◆ Data records
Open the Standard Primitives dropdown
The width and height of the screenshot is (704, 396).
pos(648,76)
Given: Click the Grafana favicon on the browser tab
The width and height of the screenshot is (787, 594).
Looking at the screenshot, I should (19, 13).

==

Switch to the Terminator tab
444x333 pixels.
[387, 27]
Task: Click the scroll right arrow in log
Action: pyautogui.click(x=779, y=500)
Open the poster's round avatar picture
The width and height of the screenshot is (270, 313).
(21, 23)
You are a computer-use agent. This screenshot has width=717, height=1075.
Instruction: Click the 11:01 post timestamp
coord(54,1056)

◆ Directions for this task
Lines with the word "Open": copy each one from the data above.

◆ Task output
Open the Standard Primitives dropdown
Open the poster's round avatar picture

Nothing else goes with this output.